“The lady whose picture you showed on TV. I’m manager at Surety Rent-a-Car
on Fulton. She’s at the counter now.”
Heat checked over her shoulder and gunned the car out into traffic. “You sure it’s
her?”
“No. But it sure looks like her.”
“What’s she doing?”
“Asking to rent a truck.”
In spite of the gymnastics required to access on-and off-ramps, the FDR won the toss
for fastest route from Kips Bay to Lower Manhattan. Heat figured whatever time she
lost in backtracking to get on and off the highway, she more than made up for by
circumventing the one-ways and surface snarls.
She pushed it, racing there Code Three, to the delight of her ride-along journalist.
When they passed the South Street Seaport to turn up Fulton, Heat killed the siren
so—if the woman really was Salena Kaye—they wouldn’t tip her off to their
arrival. While Nikki concentrated on her wheel work, she handed Rook the phone to
speed-dial Bart Callan at Homeland Security, who put out the call to his agents to
meet and intercept.
Rook spotted the Surety Rent-a-Car sign ahead on the right, adjacent to an
underground parking garage. “I’m serious,” said Heat, “stay with the car.” With
that she notched it in park and hopped out right in the middle of the street,
leaving the engine running and the gumball flashing as she jogged two doors up the
sidewalk and into the garage entrance with her hand on her hip.
An Asian man in a long-sleeved shirt and a tie pushed open the glass door to the
rental office as Heat approached. “Detective, that way.
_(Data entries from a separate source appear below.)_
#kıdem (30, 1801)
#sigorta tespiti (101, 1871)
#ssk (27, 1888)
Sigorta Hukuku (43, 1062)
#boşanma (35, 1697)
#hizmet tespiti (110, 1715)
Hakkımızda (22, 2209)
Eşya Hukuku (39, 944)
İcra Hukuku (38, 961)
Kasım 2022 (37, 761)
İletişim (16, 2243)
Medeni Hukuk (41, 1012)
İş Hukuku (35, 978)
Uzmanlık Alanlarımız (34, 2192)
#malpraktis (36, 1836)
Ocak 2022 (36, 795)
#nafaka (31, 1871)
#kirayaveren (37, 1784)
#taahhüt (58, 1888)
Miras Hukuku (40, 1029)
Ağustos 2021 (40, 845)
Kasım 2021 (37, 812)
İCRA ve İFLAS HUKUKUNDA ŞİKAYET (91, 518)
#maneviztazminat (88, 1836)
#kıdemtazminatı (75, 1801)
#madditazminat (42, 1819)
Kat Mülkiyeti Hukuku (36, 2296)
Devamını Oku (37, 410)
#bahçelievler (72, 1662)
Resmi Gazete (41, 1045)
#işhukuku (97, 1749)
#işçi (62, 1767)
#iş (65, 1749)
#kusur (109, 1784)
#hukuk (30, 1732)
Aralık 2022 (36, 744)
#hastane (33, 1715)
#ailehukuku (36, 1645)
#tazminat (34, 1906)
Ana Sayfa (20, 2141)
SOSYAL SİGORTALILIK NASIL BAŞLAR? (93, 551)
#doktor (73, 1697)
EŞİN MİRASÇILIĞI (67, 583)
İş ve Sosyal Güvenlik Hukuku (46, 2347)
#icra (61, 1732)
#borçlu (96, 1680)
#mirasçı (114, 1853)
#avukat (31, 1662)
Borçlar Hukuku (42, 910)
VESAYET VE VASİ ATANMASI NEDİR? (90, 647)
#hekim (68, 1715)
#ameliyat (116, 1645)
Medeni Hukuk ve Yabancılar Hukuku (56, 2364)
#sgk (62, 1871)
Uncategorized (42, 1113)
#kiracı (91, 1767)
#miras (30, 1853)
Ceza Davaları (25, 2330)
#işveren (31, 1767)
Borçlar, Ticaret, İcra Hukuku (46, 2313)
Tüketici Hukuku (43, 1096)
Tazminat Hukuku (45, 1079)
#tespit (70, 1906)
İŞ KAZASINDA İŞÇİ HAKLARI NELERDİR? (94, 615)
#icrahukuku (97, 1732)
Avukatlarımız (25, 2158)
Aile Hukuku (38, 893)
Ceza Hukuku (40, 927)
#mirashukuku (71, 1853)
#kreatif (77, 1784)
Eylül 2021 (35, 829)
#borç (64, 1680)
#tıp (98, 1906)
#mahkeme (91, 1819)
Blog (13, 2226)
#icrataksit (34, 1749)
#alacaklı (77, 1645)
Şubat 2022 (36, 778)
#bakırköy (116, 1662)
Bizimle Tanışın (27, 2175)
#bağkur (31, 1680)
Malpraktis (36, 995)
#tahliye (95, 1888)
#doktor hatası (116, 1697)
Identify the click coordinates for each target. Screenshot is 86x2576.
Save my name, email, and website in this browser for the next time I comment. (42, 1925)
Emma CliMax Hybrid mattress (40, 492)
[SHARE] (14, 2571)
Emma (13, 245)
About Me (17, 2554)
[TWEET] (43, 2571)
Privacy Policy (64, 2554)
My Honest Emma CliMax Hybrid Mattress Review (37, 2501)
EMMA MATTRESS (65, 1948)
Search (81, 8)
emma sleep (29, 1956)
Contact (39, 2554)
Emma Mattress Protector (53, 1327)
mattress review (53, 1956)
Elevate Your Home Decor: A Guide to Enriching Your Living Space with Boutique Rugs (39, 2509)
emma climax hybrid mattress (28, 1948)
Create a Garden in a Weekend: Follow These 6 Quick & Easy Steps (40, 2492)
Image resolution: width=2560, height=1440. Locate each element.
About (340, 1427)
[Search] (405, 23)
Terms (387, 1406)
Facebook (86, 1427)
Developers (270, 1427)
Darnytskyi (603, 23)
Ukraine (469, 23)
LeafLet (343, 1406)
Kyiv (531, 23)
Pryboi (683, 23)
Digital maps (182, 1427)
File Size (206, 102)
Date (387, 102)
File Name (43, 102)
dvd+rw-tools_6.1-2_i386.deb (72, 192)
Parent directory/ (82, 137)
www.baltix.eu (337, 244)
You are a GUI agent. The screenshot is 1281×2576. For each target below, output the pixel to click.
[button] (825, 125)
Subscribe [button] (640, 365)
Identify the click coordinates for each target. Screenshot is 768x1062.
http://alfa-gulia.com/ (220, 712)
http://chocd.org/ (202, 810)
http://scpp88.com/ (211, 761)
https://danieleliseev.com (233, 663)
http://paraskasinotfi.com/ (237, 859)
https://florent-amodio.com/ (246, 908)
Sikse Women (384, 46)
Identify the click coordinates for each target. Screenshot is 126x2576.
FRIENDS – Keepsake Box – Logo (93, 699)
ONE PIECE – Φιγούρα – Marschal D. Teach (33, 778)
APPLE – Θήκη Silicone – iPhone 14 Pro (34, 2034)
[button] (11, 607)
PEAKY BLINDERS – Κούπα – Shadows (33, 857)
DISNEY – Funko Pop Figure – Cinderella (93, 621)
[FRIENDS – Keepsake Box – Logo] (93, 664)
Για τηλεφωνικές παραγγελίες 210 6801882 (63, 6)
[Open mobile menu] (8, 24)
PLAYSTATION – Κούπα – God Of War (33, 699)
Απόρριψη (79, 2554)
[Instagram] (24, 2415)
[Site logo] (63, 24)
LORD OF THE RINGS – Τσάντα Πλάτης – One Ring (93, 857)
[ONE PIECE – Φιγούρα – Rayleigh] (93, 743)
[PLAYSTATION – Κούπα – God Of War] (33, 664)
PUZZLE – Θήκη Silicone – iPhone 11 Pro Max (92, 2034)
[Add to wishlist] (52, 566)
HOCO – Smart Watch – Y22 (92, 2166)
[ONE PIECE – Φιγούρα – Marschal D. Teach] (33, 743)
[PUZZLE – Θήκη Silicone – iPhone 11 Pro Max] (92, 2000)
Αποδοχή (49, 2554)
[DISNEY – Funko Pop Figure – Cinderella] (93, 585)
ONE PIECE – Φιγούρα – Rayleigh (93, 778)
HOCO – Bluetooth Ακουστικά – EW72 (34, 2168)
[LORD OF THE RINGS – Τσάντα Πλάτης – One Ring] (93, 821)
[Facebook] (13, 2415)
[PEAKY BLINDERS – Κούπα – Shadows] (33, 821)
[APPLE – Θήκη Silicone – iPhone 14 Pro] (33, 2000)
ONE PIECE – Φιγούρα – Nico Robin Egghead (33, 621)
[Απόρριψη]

She saw you.” He pointed
urgently into an alcove of putty-colored cinder block in the corner of the garage,
where a motorized overhead wheel spun, feeding a bright yellow upright conveyor belt
down a three-foot hole in the concrete floor. Heat paused.
A man lift.
She had seen these things before; man lifts were in use all over the city at
construction sites and parking garages. She’d never been on one and had never hoped
to be. Not since she was a uniform and had to guard the remains of the parking
attendant who fell off one. What she really remembered was the poor guy’s elongated
blood smear circulating on the continuous-loop belt until somebody turned it off.
Nikki checked the street, hoping to see some DHS backup. Then she addressed the man
lift. The next toe-step fed by. She grabbed the guard handle, and got on.
Falling didn’t worry her as much as the vulnerability. Disappearing down a hole in
the floor was one thing. Riding feet first through a hole in the ceiling to the
level below with your back exposed to an open garage made you a sitting—or hanging
—duck. So Heat flouted OSHA safety rules and one-handed the grip, turned out from
the belt instead of facing it, and held her Sig in the free hand. Heat hopped off on
Level 2, found cover behind a metal trash can, and scanned the line of parked
rentals under the humming fluorescents.
Out on Fulton, horns blasted. Rook accepted car horns as just the brass section of
the New York soundtrack, but when he turned and saw the long line jammed by Heat’s
hasty parking job, he got out, waved to the queue as he came around the trunk, and
got in the open driver’s side door. “Technically, I am still in the car.” He put
the transmission in drive and eased the Crown Victoria to the side, still double-
parked, but leaving sufficient room for others to pass.
Before Heat made a move, she looked up. The last time she’d found herself in a
parking structure with Salena Kaye, she’d dropped on Nikki from above. Know your
enemy, she thought, then crept forward, easing the soles of her shoes on the
concrete, both to hear better and not to be heard as she ducked down to see under
the cars.
A sound.
One tiny piece of grit, cracking under a shoe.